[[ Source passage, beginning ]]

The Catholic Relief Services (CRS), an International humanitarian organization of the Catholic Community has called on government and stakeholders to invest in access to sustainable water supply to achieve the Sustainable Development Goals (SDGs).
It said access to good drinking water, healthy sanitation and hygienic education were basic necessities and legal rights of every individual, and there was the need for the institution to have some forms of legal frameworks and sufficient funding to effectively target and improve on lives of the citizenry, especially women and children.
Mr Kris Ozar, the Country Director of the CRS, made the call on Friday during the celebration of World Water Day organized by CRS at Tongo in the Talensi District of the Upper East Region.
The celebration, was on the theme: “Leaving no one Behind”, brought together stakeholders in water and sanitation, actors in the educational and health sectors, local authorities as well as traditional leaders.
The Country Director disclosed that about 2.1 billion people globally, did not have access to good drinking water at home and about 700 children under five, died every day whilst globally, from diarrhoea as a result of exposure to unsafe drinking water and poor sanitation.
He said in Ghana, only 27 percent of the people have access to safely managed water supply, adding, “65 percent of schools have access to limited water services while 35 percent of schools have no access to water services at all.”
Mr Ozar explained that, to help solve the issue of access to safe water supply and achieve the SDGs, particularly goal six, which puts emphasis on access to good drinking water and sanitation for all by 2030, CRS in partnership with local government authorities was implementing a three-year water and sanitation project in two selected districts including the Talensi District and the West Mamprusi Municipal in the North East Region.
The Integrated Community Water, Sanitation and Hygiene Improvement Project (ICOWASH) with funding support of 6.4 million dollars from Helmsley Trust of the United States of America, seeks to improve on the health and wellbeing of about 152,300 school children and adults in the two districts.

[[ Source passage, end ]]
[[ Given entries, beginning ]]

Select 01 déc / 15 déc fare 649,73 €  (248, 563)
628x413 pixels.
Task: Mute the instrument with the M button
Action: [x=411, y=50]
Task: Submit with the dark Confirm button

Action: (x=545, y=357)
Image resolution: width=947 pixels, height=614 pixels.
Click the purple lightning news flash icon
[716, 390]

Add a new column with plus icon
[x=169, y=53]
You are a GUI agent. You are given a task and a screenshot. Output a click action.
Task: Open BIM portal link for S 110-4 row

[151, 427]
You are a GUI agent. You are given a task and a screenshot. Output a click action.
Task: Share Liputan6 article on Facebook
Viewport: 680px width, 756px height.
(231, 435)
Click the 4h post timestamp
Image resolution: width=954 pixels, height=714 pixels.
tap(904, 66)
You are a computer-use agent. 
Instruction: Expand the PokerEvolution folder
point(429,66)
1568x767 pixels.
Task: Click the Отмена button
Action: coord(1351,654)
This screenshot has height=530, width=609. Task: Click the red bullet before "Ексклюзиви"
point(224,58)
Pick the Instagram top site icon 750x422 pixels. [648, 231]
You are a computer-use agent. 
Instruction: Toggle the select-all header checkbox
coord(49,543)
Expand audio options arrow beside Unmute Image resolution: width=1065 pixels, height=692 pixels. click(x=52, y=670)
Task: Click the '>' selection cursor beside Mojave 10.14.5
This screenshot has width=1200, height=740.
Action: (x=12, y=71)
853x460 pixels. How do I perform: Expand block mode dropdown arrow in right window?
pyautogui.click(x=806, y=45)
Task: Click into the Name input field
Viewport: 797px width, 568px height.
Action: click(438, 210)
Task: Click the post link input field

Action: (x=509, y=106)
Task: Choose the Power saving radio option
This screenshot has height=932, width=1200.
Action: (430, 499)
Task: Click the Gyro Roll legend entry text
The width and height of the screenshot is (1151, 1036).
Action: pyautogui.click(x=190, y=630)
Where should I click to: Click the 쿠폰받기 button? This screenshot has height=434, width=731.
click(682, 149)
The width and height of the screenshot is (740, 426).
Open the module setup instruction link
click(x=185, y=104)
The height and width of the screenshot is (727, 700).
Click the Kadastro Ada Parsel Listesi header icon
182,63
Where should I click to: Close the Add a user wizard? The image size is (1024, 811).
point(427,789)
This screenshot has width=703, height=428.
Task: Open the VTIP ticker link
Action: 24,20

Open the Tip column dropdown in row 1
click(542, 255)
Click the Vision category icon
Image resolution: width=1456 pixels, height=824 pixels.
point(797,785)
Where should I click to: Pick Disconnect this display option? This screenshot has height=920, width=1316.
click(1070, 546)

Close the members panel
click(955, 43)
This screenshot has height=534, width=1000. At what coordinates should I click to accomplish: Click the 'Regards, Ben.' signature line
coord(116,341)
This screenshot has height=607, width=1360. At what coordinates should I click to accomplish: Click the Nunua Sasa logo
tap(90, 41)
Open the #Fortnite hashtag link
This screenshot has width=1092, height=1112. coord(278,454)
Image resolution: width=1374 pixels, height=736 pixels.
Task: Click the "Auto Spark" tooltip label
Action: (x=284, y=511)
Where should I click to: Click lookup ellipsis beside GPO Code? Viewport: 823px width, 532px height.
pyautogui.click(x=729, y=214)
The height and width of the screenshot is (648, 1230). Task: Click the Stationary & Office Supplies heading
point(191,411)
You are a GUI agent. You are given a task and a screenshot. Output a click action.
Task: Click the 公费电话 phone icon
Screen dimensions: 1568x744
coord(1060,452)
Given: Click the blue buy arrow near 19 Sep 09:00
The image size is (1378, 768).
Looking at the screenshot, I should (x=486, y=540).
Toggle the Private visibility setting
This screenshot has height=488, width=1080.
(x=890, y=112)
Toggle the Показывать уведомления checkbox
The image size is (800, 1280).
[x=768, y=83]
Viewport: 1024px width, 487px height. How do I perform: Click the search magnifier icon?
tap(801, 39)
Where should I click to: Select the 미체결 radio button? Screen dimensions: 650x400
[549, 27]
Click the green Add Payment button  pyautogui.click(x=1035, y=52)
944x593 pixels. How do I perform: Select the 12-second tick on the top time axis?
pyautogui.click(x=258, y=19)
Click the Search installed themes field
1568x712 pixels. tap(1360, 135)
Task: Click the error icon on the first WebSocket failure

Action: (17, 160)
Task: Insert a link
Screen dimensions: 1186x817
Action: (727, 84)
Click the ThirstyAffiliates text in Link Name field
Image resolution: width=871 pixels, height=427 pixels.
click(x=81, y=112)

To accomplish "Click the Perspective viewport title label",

[[ Given entries, end ]]

Explore the material:
(1) List the groups that the World Water Day article says the celebration brought together.
(2) According to the World Water Day article, how much funding does the ICOWASH project receive from Helmsley Trust?
(3) Repeat word for word the portion of the World Water Day article from "Mr Kris Ozar, the" to "Upper East Region.".

Results in order:
(1)
- Stakeholders in water and sanitation
- Actors in the educational and health sectors
- Local authorities
- Traditional leaders

(2) 6.4 million dollars.

(3)
Mr Kris Ozar, the Country Director of the CRS, made the call on Friday during the celebration of World Water Day organized by CRS at Tongo in the Talensi District of the Upper East Region.